Credential Access Protection - M1043 (49c06d54-9002-491d-9147-8efb537fbd26)
Credential Access Protection focuses on implementing measures to prevent adversaries from obtaining credentials, such as passwords, hashes, tokens, or keys, that could be used for unauthorized access. This involves restricting access to credential storage mechanisms, hardening configurations to block credential dumping methods, and using monitoring tools to detect suspicious credential-related activity. This mitigation can be implemented through the following measures:
Restrict Access to Credential Storage:
- Use Case: Prevent adversaries from accessing the SAM (Security Account Manager) database on Windows systems.
- Implementation: Enforce least privilege principles and restrict administrative access to credential stores such as
C:\Windows\System32\config\SAM.
Use Credential Guard:
- Use Case: Isolate LSASS (Local Security Authority Subsystem Service) memory to prevent credential dumping.
- Implementation: Enable Windows Defender Credential Guard on enterprise endpoints to isolate secrets and protect them from unauthorized access.
Monitor for Credential Dumping Tools:
- Use Case: Detect and block known tools like Mimikatz or Windows Credential Editor.
- Implementation: Flag suspicious process behavior related to credential dumping.
Disable Cached Credentials:
- Use Case: Prevent adversaries from exploiting cached credentials on endpoints.
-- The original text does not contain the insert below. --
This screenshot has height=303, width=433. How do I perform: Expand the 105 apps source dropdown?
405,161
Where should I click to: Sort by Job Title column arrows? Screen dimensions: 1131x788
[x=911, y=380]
- Implementation: Configure group policy to reduce or eliminate the use of cached credentials (e.g., set Interactive logon: Number of previous logons to cache to 0).
Enable Secure Boot and Memory Protections:
- Use Case: Prevent memory-based attacks used to extract credentials.
- Implementation: Configure Secure Boot and enforce hardware-based security features like DEP (Data Execution Prevention) and ASLR (Address Space Layout Randomization).